DESCRIÇÃO DO PROBLEMA: Prossiga com o texto sobre a propriedade da televisão no Brasil, escrevendo a continuação a partir da última frase apresentada.

Atualmente, a propriedade da televisão de sinal aberto no Brasil está nas mãos de alguns grupos familiares, entre as quais se destacam as famílias Marinho (Globo), Sirotsky (RBS), Saad (Bandeirantes), Abravanel (SBT), Daou (TV Amazonas) e Câmara (TV Anhangüera). A atual legislação proíbe "o exercício da função de diretor ou gerente de empresa concessionária de rádio ou televisão a quem esteja no gozo de imunidade parlamentar ou de foro especial". Embora alguns especialistas como o professor Laurindo Leal Filho, da Escola de Comunicação e Artes da Universidade de São Paulo, considerem a legislação ultrapassada, mais importante, a nosso juízo, é lembrar que ela nunca foi cumprida. Um levantamento realizado em 1995 indicava que, "das 302 emissoras comerciais de TV existentes no país, 94 pertencem a políticos ou ex-políticos; dos 594 parlamentares, 130 têm uma concessão de rádio ou TV ou uma combinação das duas" (Globalização e Política de Comunicações no Brasil, Venício Artur de Lima, Contato, ano 1, n. 1). O jornal Correio Braziliense (Coronéis da TV, 20/7/97) chegou a estimar que "um em cada cinco parlamentares federais controla, diretamente ou por meio de parentes ou testas-de-ferro, estações de rádio e televisão. Muitos desses deputados e senadores já foram ou são acusados de usá-las para promover a sua imagem pessoal". A propriedade desses canais, em muitos casos, define quem tem ou quem não tem poder político no Brasil. Dono de repetidoras da Bandeirantes e da Rede TV em Cuiabá, o senador Júlio Campos revelou ao Correio Braziliense que chega a pagar para ter um canal de comunicação direta com o eleitor. "Dá no máximo para empatar. Mas, mesmo sem ganhar dinheiro, essa é uma arma que você precisa ter para se defender."

A partir de 1990, um novo ator passou a integrar o elenco de proprietários da televisão brasileira e a fazer parte do clube dos controladores da mídia televisiva: a Igreja Universal do Reino de Deus adquiriu por 45 milhões de dólares uma das mais tradicionais redes de televisão do Brasil ? a Record. O revide da Igreja Católica veio com a formação da Rede Vida, que soma hoje mais de três centenas de retransmissoras espalhadas pelo país. O crescimento vertiginoso que as duas redes vêm tendo desde então ? seguida de uma ponderável representação parlamentar organizada e ativa ? revela a importância do domínio de setor tão estratégico do ramo da comunicação audiovisual. E não estamos nos referindo às redes de emissoras de rádio dominadas por uma programação calcada na pregação religiosa, que hoje comparecem com fatia das mais expressivas da audiência em todos os estados brasileiros. É só ligar o rádio e correr o dial para conferir. O próprio Congresso Nacional, atento ao potencial embutido no veículo, integrou-se ao circo colocando no ar as tevês da Câmara e do Senado.

Registros do conjunto de dados:

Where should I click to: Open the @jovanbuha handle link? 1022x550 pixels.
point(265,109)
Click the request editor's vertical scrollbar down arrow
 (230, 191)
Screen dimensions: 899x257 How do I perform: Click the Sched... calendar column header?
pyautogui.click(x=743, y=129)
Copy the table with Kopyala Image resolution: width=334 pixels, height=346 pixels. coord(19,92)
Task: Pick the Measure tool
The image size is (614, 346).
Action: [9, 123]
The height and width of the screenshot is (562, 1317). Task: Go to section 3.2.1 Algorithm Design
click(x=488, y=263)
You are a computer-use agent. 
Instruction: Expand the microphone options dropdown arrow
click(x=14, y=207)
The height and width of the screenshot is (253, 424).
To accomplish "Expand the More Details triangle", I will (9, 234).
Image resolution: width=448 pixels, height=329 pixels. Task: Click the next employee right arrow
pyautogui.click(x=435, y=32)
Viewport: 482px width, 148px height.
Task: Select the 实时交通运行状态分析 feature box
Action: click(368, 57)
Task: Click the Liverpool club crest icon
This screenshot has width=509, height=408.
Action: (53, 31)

* * *

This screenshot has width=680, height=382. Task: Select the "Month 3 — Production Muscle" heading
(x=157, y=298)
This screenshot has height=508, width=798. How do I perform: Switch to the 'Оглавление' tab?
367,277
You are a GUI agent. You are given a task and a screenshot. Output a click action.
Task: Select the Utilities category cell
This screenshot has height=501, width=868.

RESULTADO DA TAREFA:
O novo mandarinato

Para o diretor de cinema Oliver Stone, "o poder de controlar o fluxo de informação é o poder de controlar a forma como o povo pensa". O imaginário brasileiro das últimas décadas vem sendo ampliado consideravelmente com a expansão da oferta de opções audiovisuais. Resta, entretanto, verificar até que ponto e de que forma a hegemonia de um conglomerado sólido como é o caso das Organizações Globo tem participado da construção desse imaginário. Mais do que isto, é fundamental observar que os espaços para a regionalização da produção (o que equivale a falar sobre a necessária disseminação da fantástica diversidade cultural brasileira), vêm sendo reduzidos a cada dia em proveito de uma discutível linearização dos conteúdos em direção à malfadada formação de um pensamento uniforme. A estrutura de poder das grandes redes, organizada sob o comando de uma instituição que funciona ostensivamente como braço das Organizações Globo ? a Abert ? contribui de forma sistemática para evitar a emergência de uma política de descompressão capaz de permitir a regionalização. A explicação reside na relutância deliberada em abrir mão de fatia ponderável do controle que hoje exercem, perigosa, sob todos os ângulos da análise, aos seus propósitos oligopolísticos. A regionalização da produção, prevista na Constituição de 88, permanece letra morta e não há qualquer perspectiva de entrar efetivamente em vigor.

Poderia vir inserida numa futura Lei de Comunicação Eletrônica de Massas, delineada pelo falecido ministro Sérgio Motta. Reza a lenda que já se encontra em sua sexta versão sem sair de alguma gaveta do Ministério das Comunicações. Para o professor Murilo César Ramos ("Comunicação é Poder", Carta Capital, 16/2/2000), essa nova legislação poderia partir "de uma revisão do Capítulo da Comunicação Social da Constituição à luz das novas tecnologias digitais". Igualmente e sob os mesmos argumentos, poder-se-ia mencionar a tão cobrada e nunca efetivada regulamentação do Conselho de Comunicação Social, criado pela Constituição de 88, outro esqueleto que permanece convenientemente esquecido em algum armário do Palácio do Planalto.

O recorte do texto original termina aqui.